Retirement Plan Providers Contend with Regulatory Headwinds and Ongoing Confusion Related to ESG Considerations
November 2, 2020 — Boston
This issue of The Cerulli Edge—U.S. Monthly Product Trends analyzes mutual fund and exchange-traded fund (ETF) product trends as of September 2020, discusses the challenges to environmental, social, and governance (ESG) investing with defined contribution (DC) plans, and provides an outlook for private equity investments in DC plans.
Highlights from this research:
- Mutual fund and ETF assets declined 2.3% over the course of September, ending the month at $16.5 trillion and $4.7 trillion, respectively. Mutual funds suffered net outflows of $41.7 billion during September. This comes as the first month of outflows since April. ETFs collected more than $100 billion in net flows during the third quarter, with flows of $33.9 billion in September.
- DC asset managers suggest the Department of Labor’s (DOL) proposed ESG regulation represents a significant barrier to adoption by DC plans. ESG investment products rarely feature in corporate DC plan lineups and Cerulli does not anticipate a significant increase in adoption in the near term. Despite the unaccommodating regulatory environment, asset managers plan to forge ahead with their DC-focused ESG marketing and distribution initiatives and continue to stand behind the performance-enhancing benefits of incorporating ESG into their investment processes.

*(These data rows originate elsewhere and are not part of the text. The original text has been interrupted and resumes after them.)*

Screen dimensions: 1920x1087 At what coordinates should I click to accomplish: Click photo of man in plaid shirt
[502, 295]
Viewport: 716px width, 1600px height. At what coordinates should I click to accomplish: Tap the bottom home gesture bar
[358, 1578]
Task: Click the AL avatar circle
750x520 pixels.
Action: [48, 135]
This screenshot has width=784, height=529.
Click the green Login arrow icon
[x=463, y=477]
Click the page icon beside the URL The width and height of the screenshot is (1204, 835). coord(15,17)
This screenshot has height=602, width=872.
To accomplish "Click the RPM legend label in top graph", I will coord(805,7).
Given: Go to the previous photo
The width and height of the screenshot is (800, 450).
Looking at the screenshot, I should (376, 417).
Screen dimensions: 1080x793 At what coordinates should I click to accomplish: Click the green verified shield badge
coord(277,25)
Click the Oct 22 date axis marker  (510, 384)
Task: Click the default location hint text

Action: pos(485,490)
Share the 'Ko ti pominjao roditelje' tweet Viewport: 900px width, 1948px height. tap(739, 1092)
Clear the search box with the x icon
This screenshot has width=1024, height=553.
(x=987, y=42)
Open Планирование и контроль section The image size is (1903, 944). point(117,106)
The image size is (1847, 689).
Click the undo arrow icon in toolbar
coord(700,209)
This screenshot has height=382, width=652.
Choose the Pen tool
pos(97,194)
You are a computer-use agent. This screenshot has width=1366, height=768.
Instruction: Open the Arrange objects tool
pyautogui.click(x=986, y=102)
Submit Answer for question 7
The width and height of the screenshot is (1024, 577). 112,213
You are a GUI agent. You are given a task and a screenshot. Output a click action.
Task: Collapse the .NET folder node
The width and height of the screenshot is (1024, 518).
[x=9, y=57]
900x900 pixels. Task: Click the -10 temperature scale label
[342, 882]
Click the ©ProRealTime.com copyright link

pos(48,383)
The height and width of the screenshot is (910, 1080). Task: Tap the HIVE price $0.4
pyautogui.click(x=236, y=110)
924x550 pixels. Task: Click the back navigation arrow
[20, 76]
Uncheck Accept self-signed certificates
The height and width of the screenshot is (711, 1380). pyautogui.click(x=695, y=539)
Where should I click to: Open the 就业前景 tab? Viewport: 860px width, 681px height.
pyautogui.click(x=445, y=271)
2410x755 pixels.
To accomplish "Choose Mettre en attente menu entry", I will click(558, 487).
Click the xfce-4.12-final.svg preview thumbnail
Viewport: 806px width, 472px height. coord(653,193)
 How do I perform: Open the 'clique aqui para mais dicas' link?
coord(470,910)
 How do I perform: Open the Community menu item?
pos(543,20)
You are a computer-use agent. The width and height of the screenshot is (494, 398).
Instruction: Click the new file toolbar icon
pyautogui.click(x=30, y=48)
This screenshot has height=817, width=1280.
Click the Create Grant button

- In June, the DOL issued guidance allowing for private equity investments to be incorporated into multi-asset-class strategies (e.g., target-date funds), including funds that serve as the plan’s qualified default investment alternative (QDIA). While the use of private equity has never been prohibited under the Employee Retirement Income Security Act (ERISA), Cerulli believes the DOL’s clarifying position will likely encourage broader adoption within DC plans over the long term.